▶ [SOURCE DATA]

Content starts

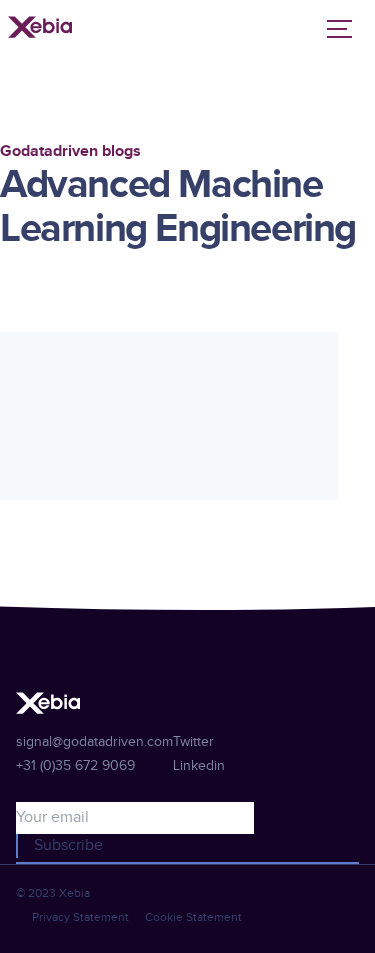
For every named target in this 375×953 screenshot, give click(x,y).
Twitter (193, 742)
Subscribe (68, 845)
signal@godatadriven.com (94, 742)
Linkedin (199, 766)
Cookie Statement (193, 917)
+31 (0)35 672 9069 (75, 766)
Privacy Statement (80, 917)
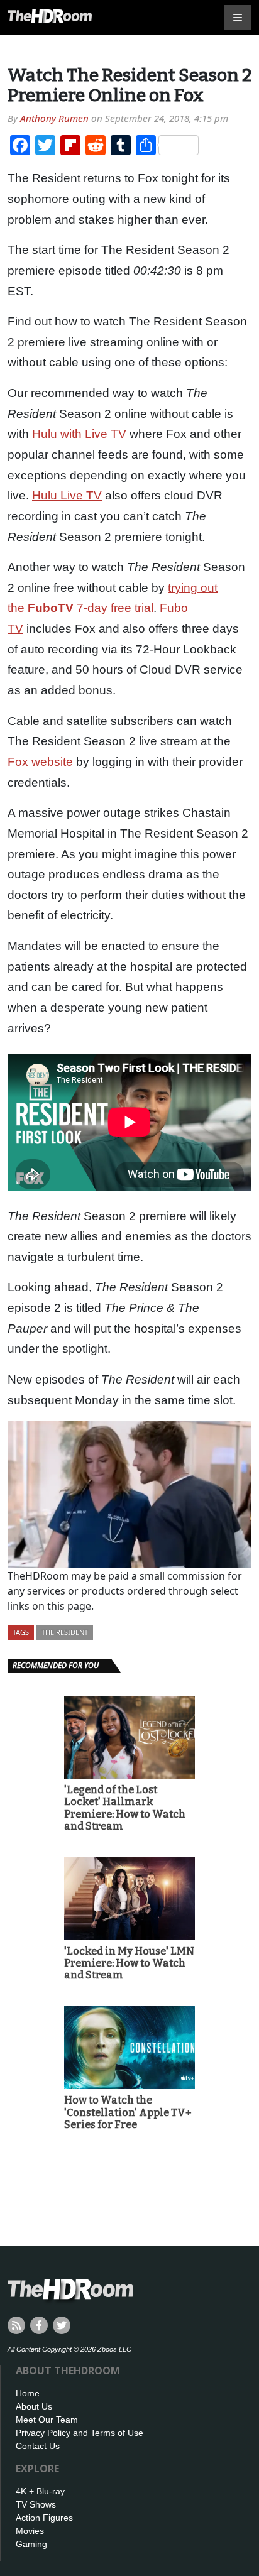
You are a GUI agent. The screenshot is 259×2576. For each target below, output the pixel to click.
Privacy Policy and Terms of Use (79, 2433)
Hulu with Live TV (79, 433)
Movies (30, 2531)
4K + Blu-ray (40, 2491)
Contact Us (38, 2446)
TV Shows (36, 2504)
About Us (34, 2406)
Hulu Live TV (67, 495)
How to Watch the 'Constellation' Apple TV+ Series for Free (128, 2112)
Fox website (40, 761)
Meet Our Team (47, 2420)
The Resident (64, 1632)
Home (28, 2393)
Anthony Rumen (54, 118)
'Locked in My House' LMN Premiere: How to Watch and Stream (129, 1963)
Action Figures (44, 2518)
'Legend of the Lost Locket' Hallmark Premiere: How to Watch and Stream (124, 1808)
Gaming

Content ends

▶ [THE TASK] Down to the last line, set down the data above exactly, and omit all images.

▶ [ANSWER TO THE EXERCISE]
For every named target in this 375×953 screenshot, give click(x,y).
Twitter (193, 742)
Subscribe (68, 845)
signal@godatadriven.com (94, 742)
Linkedin (199, 766)
Cookie Statement (193, 917)
+31 (0)35 672 9069 (75, 766)
Privacy Statement (80, 917)
You are a GUI agent. The screenshot is 259×2576. For each target below, output the pixel to click.
Privacy Policy and Terms of Use (79, 2433)
Hulu with Live TV (79, 433)
Movies (30, 2531)
4K + Blu-ray (40, 2491)
Contact Us (38, 2446)
TV Shows (36, 2504)
About Us (34, 2406)
Hulu Live TV (67, 495)
How to Watch the 'Constellation' Apple TV+ Series for Free (128, 2112)
Fox website (40, 761)
Meet Our Team (47, 2420)
The Resident (64, 1632)
Home (28, 2393)
Anthony Rumen (54, 118)
'Locked in My House' LMN Premiere: How to Watch and Stream (129, 1963)
Action Figures (44, 2518)
'Legend of the Lost Locket' Hallmark Premiere: How to Watch and Stream (124, 1808)
Gaming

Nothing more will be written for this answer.